Two cycles showcasing French mezzo Brigitte Peyré, an imperious, queenly figure without diva pretentions, brought down the curtain. Karl Fiorini's Four Miniatures, commissioned by the Valletta Cultural Agency and receiving its world premiere, sets words by the French poet and harpsichordist, Sophie Charpentier. According to the composer, this work aims "to capture Valletta, a city of echoing memories, where the scorching Mediterranean sun lashes out implacably at its buildings' pigments and the worn-out, cracked ramparts that contain it; where the night hits the churches' domes before devouring the nostalgic fabric of its cobbled and exhausted streets, caressed and trespassed by travellers, dwellers, peddlers, lovers old and newly-found alike". Predictably, his canvas is rarefied and impeccably chiselled, rich in finely calculated associations. Reminding us of his strengths, Schembri was adept in shaping architecture and dramatising contrasts. His Estonian players, however, following an uneasy "Soloists" concert the night before (curious principally for the original septet version of Richard Strauss's end-of-war Metamorphosen), had to work hard, not without turbulence along the way.

They survived better in Mahler's Kindertotenlieder, a valedictory reading striking for Peyré's journey of womanhood and motherhood, loss and grief, intensely imparted. As festivals go this was no cheerful apotheosis yet one appropriate to Fiorini's Death and Maidens theme - an enduring reminder of high European culture. Schembri, not immediately associated with Mahler, secured some impressive playing, timing the final seconds to lay before us a shroud for all eternity. Turning towards him, darkness descended, Peyré movingly shared the indefinable.

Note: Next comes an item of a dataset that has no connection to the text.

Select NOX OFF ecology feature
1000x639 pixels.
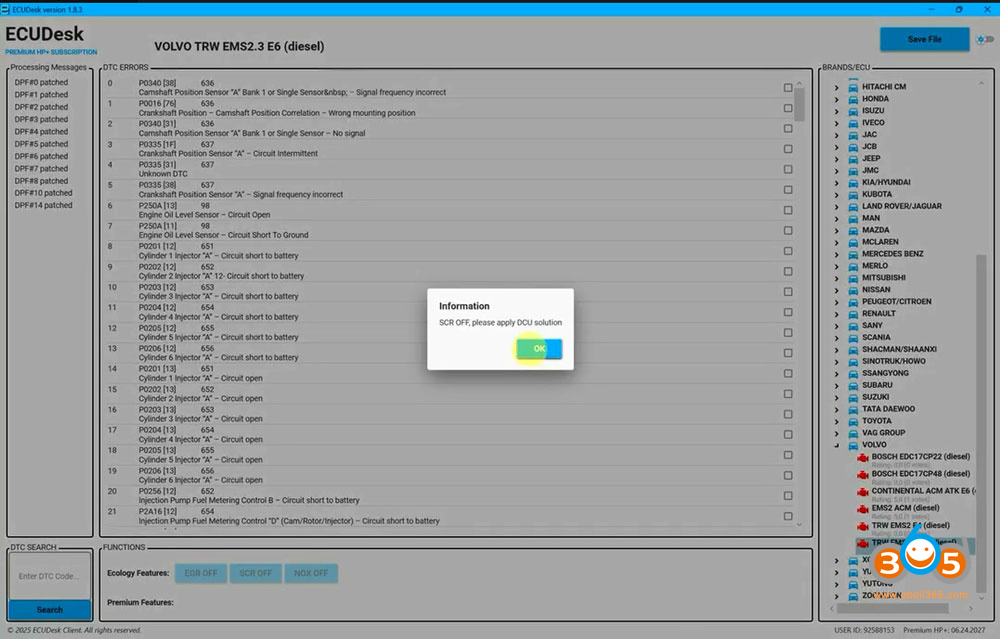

This was a good edition for the International Spring Orchestra Festival, maintaining standards and drawing new listeners. But gripes remain, without sign of resolution. The continuing, surprising absence of students, for instance, despite free admission. Video-sharing websites, audio-streaming platforms and "live" relays, good and helpful though they are, are no substitute for the balances and perspectives of the real thing. The chemistry of the moment, the interaction of players, music as a living force, needs to be experienced in person. Piano maintenance remains indifferent to poor. The relatively new small Steinway at the Malta Society of Arts does not hold its tuning well. And, as Alex Stukalenko of the Trio Ameraldi demonstrated clearly, to our disquiet, the younger of the Teatru Manoel's two Steinway concert-grands is in questionable condition, its upper registers prone to skeletonic clattering, the mid- and lower-range more edgy than full. Passed its youth, it needs a radical Hamburg overhaul or replacement. Eighty-eight keys and plush bodywork isn't sufficient. Distinguished artists expect, if not demand, distinguished instruments.

Next year's International Spring Orchestra Festival, From Mortal to Immortal, runs from 17 to 25 April.